NPD Group analyst Marshal Cohen observed that with the one-two punch of Thanksgiving sales and midnight openings on Friday, consumers saw a “more civilized shopping experience” than Black Fridays past.
Retailers such as Kohl’s, Target and Best Buy each opened with 200 to 300 customers at their doors, but crowds were orderly. Retailers have learned to avoid the crush of shoppers by handing out tickets in advance and distributing the doorbuster items one by one instead of allowing a shopper free-for-all.
Retailers are also limiting many doorbuster purchases to one per customer.

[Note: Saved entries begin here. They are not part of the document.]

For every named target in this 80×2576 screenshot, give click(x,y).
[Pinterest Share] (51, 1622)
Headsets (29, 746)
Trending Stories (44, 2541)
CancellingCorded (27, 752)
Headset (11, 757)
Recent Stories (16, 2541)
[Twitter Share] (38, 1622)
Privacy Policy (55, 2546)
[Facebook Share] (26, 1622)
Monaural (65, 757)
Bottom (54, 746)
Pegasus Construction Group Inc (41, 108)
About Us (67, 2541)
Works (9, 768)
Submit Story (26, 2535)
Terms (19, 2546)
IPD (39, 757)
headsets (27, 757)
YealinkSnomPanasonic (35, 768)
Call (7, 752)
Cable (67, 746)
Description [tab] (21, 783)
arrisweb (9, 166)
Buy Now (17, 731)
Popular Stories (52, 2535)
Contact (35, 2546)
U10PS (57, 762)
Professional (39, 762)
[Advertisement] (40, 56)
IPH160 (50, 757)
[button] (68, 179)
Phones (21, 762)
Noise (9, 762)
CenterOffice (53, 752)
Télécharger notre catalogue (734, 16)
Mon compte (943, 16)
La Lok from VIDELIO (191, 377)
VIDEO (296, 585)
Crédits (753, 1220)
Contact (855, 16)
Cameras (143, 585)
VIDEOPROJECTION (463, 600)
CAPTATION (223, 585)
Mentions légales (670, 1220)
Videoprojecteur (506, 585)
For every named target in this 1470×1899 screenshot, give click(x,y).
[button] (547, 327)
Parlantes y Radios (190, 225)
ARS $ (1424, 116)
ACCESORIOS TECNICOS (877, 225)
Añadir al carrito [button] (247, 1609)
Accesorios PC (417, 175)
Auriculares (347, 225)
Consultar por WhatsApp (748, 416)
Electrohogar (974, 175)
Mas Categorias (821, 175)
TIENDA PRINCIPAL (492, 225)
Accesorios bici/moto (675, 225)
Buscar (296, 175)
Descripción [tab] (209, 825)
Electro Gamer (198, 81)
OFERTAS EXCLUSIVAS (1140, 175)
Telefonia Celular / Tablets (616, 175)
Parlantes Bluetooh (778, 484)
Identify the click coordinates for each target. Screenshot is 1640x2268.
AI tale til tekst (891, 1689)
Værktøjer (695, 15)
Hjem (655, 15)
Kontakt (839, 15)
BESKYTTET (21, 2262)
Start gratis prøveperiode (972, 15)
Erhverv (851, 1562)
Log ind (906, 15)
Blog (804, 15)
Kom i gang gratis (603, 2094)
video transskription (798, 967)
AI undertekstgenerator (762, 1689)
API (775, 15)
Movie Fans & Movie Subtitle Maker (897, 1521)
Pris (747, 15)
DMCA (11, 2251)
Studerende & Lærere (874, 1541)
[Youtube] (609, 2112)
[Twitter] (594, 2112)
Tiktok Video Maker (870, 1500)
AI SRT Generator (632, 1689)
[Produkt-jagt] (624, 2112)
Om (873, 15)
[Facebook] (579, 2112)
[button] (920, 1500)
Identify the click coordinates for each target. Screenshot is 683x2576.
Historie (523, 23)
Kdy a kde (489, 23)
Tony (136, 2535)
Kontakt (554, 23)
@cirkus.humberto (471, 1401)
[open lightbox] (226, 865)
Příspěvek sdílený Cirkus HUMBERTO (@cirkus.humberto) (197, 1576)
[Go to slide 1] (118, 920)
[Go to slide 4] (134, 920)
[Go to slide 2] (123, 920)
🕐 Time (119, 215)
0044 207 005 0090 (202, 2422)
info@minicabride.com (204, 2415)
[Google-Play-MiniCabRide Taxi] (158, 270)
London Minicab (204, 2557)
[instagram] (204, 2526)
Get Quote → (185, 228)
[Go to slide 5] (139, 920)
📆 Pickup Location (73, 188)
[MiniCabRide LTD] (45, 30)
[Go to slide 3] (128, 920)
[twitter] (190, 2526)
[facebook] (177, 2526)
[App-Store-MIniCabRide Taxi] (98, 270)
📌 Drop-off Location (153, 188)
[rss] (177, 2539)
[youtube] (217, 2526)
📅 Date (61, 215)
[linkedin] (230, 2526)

Diana Thor of Roseville said that she was at Herberger’s in Rosedale to buy herself a pair of $80 boots for $20.
“I’ve got more shopping to do, but this is why I came out to shop tonight,” she said.
Poffenberger figured that he had saved about $600 on his purchases, but was disappointed to see that his receipt showed a savings of $138.
“I guess was too late for the doorbusters,” he said.
Fighting consumers’ expectations that they can always get a door-busting deal will be a challenge, analysts say. Even if retailers succeed at extending the shopping energy beyond the weekend, the jury’s still out on whether it will translate into higher Christmas sales, Niemira warned.
“Maybe all of these days, including Thanksgiving, is creating a bigger event than just a Black Friday,” Niemira said. “But it may not be as good a bellwether for how the overall season does. We’ve seen that many times — a weak Black Friday and a strong overall holiday season. It’s tough to read too much into it.”